**WHAT THE EXERCISE ASKS**
Print every one of these items again word for word, keeping each line as it stands.

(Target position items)
** begin **

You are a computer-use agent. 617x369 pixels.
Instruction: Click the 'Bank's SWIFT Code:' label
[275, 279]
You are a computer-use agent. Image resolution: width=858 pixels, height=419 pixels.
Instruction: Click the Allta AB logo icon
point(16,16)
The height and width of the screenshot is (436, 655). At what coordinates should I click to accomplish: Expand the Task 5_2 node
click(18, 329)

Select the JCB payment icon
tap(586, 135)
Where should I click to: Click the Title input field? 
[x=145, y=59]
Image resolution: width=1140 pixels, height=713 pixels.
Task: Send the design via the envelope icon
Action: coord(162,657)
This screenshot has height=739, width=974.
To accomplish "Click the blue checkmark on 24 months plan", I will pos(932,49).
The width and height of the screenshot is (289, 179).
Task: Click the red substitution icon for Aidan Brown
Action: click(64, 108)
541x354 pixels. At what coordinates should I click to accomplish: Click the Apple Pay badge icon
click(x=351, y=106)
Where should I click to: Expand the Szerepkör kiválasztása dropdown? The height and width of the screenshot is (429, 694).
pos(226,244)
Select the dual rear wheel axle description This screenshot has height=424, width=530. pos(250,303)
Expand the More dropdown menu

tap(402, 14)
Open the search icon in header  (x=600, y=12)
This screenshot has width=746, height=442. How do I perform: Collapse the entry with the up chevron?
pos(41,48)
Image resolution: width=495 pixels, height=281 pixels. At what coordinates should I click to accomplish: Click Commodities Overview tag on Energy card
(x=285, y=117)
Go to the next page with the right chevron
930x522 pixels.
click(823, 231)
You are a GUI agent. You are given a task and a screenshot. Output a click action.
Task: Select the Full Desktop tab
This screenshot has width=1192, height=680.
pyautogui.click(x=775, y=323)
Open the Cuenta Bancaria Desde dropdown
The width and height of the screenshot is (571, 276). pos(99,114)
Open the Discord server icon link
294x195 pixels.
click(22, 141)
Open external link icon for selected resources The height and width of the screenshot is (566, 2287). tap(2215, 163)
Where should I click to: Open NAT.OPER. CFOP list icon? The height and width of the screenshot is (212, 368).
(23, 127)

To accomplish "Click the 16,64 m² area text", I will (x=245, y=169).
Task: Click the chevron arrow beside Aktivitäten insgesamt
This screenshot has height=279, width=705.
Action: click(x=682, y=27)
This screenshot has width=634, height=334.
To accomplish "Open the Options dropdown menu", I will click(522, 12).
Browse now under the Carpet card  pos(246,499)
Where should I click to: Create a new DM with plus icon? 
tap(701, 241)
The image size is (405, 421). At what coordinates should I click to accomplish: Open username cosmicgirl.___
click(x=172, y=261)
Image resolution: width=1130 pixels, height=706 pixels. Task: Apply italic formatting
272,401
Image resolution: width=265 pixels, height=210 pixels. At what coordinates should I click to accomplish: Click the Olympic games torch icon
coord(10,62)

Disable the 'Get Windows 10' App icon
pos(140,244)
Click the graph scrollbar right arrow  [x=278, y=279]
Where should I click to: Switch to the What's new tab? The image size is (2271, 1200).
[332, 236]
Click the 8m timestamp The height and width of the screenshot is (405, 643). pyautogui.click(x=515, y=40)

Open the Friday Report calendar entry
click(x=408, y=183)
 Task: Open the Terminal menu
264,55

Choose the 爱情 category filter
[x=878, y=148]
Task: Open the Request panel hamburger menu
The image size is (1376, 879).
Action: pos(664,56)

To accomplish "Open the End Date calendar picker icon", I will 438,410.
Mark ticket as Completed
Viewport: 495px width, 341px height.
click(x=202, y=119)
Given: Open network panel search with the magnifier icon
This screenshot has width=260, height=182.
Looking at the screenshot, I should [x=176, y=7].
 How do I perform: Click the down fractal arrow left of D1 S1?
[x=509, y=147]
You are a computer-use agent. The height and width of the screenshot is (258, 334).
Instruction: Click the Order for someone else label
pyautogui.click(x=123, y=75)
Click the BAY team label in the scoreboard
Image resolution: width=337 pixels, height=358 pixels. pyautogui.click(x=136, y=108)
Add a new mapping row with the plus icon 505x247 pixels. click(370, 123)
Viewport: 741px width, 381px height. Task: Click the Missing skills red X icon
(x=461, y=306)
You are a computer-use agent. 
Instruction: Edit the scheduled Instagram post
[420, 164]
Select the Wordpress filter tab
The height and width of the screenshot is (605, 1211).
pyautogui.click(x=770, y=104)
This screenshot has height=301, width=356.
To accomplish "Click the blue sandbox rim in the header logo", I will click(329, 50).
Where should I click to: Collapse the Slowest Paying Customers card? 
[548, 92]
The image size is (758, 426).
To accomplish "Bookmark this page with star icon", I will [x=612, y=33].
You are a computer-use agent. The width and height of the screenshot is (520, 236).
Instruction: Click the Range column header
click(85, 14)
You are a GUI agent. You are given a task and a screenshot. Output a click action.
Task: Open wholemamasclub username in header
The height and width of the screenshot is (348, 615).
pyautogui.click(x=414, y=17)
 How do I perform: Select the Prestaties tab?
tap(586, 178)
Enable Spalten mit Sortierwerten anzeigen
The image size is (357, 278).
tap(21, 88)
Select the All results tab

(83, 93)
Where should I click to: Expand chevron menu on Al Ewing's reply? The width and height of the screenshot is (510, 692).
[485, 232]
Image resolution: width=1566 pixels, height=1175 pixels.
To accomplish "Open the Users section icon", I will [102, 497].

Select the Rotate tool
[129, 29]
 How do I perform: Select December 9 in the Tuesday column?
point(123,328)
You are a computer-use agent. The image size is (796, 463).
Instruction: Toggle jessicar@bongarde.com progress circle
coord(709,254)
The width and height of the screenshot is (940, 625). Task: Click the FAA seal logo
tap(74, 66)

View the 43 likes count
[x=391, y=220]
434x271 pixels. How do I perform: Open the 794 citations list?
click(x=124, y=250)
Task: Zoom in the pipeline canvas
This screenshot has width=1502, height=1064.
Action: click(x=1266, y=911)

** end **

**RESULT OF THIS EXERCISE**
You are a computer-use agent. 617x369 pixels.
Instruction: Click the 'Bank's SWIFT Code:' label
[275, 279]
You are a computer-use agent. Image resolution: width=858 pixels, height=419 pixels.
Instruction: Click the Allta AB logo icon
point(16,16)
The height and width of the screenshot is (436, 655). At what coordinates should I click to accomplish: Expand the Task 5_2 node
click(18, 329)

Select the JCB payment icon
tap(586, 135)
Where should I click to: Click the Title input field? 
[x=145, y=59]
Image resolution: width=1140 pixels, height=713 pixels.
Task: Send the design via the envelope icon
Action: coord(162,657)
This screenshot has height=739, width=974.
To accomplish "Click the blue checkmark on 24 months plan", I will pos(932,49).
The width and height of the screenshot is (289, 179).
Task: Click the red substitution icon for Aidan Brown
Action: click(64, 108)
541x354 pixels. At what coordinates should I click to accomplish: Click the Apple Pay badge icon
click(x=351, y=106)
Where should I click to: Expand the Szerepkör kiválasztása dropdown? The height and width of the screenshot is (429, 694).
pos(226,244)
Select the dual rear wheel axle description This screenshot has height=424, width=530. pos(250,303)
Expand the More dropdown menu

tap(402, 14)
Open the search icon in header  (x=600, y=12)
This screenshot has width=746, height=442. How do I perform: Collapse the entry with the up chevron?
pos(41,48)
Image resolution: width=495 pixels, height=281 pixels. At what coordinates should I click to accomplish: Click Commodities Overview tag on Energy card
(x=285, y=117)
Go to the next page with the right chevron
930x522 pixels.
click(823, 231)
You are a GUI agent. You are given a task and a screenshot. Output a click action.
Task: Select the Full Desktop tab
This screenshot has width=1192, height=680.
pyautogui.click(x=775, y=323)
Open the Cuenta Bancaria Desde dropdown
The width and height of the screenshot is (571, 276). pos(99,114)
Open the Discord server icon link
294x195 pixels.
click(22, 141)
Open external link icon for selected resources The height and width of the screenshot is (566, 2287). tap(2215, 163)
Where should I click to: Open NAT.OPER. CFOP list icon? The height and width of the screenshot is (212, 368).
(23, 127)

To accomplish "Click the 16,64 m² area text", I will (x=245, y=169).
Task: Click the chevron arrow beside Aktivitäten insgesamt
This screenshot has height=279, width=705.
Action: click(x=682, y=27)
This screenshot has width=634, height=334.
To accomplish "Open the Options dropdown menu", I will click(522, 12).
Browse now under the Carpet card  pos(246,499)
Where should I click to: Create a new DM with plus icon? 
tap(701, 241)
The image size is (405, 421). At what coordinates should I click to accomplish: Open username cosmicgirl.___
click(x=172, y=261)
Image resolution: width=1130 pixels, height=706 pixels. Task: Apply italic formatting
272,401
Image resolution: width=265 pixels, height=210 pixels. At what coordinates should I click to accomplish: Click the Olympic games torch icon
coord(10,62)

Disable the 'Get Windows 10' App icon
pos(140,244)
Click the graph scrollbar right arrow  [x=278, y=279]
Where should I click to: Switch to the What's new tab? The image size is (2271, 1200).
[332, 236]
Click the 8m timestamp The height and width of the screenshot is (405, 643). pyautogui.click(x=515, y=40)

Open the Friday Report calendar entry
click(x=408, y=183)
 Task: Open the Terminal menu
264,55

Choose the 爱情 category filter
[x=878, y=148]
Task: Open the Request panel hamburger menu
The image size is (1376, 879).
Action: pos(664,56)

To accomplish "Open the End Date calendar picker icon", I will 438,410.
Mark ticket as Completed
Viewport: 495px width, 341px height.
click(x=202, y=119)
Given: Open network panel search with the magnifier icon
This screenshot has width=260, height=182.
Looking at the screenshot, I should [x=176, y=7].
 How do I perform: Click the down fractal arrow left of D1 S1?
[x=509, y=147]
You are a computer-use agent. The height and width of the screenshot is (258, 334).
Instruction: Click the Order for someone else label
pyautogui.click(x=123, y=75)
Click the BAY team label in the scoreboard
Image resolution: width=337 pixels, height=358 pixels. pyautogui.click(x=136, y=108)
Add a new mapping row with the plus icon 505x247 pixels. click(370, 123)
Viewport: 741px width, 381px height. Task: Click the Missing skills red X icon
(x=461, y=306)
You are a computer-use agent. 
Instruction: Edit the scheduled Instagram post
[420, 164]
Select the Wordpress filter tab
The height and width of the screenshot is (605, 1211).
pyautogui.click(x=770, y=104)
This screenshot has height=301, width=356.
To accomplish "Click the blue sandbox rim in the header logo", I will click(329, 50).
Where should I click to: Collapse the Slowest Paying Customers card? 
[548, 92]
The image size is (758, 426).
To accomplish "Bookmark this page with star icon", I will [x=612, y=33].
You are a computer-use agent. The width and height of the screenshot is (520, 236).
Instruction: Click the Range column header
click(85, 14)
You are a GUI agent. You are given a task and a screenshot. Output a click action.
Task: Open wholemamasclub username in header
The height and width of the screenshot is (348, 615).
pyautogui.click(x=414, y=17)
 How do I perform: Select the Prestaties tab?
tap(586, 178)
Enable Spalten mit Sortierwerten anzeigen
The image size is (357, 278).
tap(21, 88)
Select the All results tab

(83, 93)
Where should I click to: Expand chevron menu on Al Ewing's reply? The width and height of the screenshot is (510, 692).
[485, 232]
Image resolution: width=1566 pixels, height=1175 pixels.
To accomplish "Open the Users section icon", I will [102, 497].

Select the Rotate tool
[129, 29]
 How do I perform: Select December 9 in the Tuesday column?
point(123,328)
You are a computer-use agent. The image size is (796, 463).
Instruction: Toggle jessicar@bongarde.com progress circle
coord(709,254)
The width and height of the screenshot is (940, 625). Task: Click the FAA seal logo
tap(74, 66)

View the 43 likes count
[x=391, y=220]
434x271 pixels. How do I perform: Open the 794 citations list?
click(x=124, y=250)
Task: Zoom in the pipeline canvas
This screenshot has width=1502, height=1064.
Action: click(x=1266, y=911)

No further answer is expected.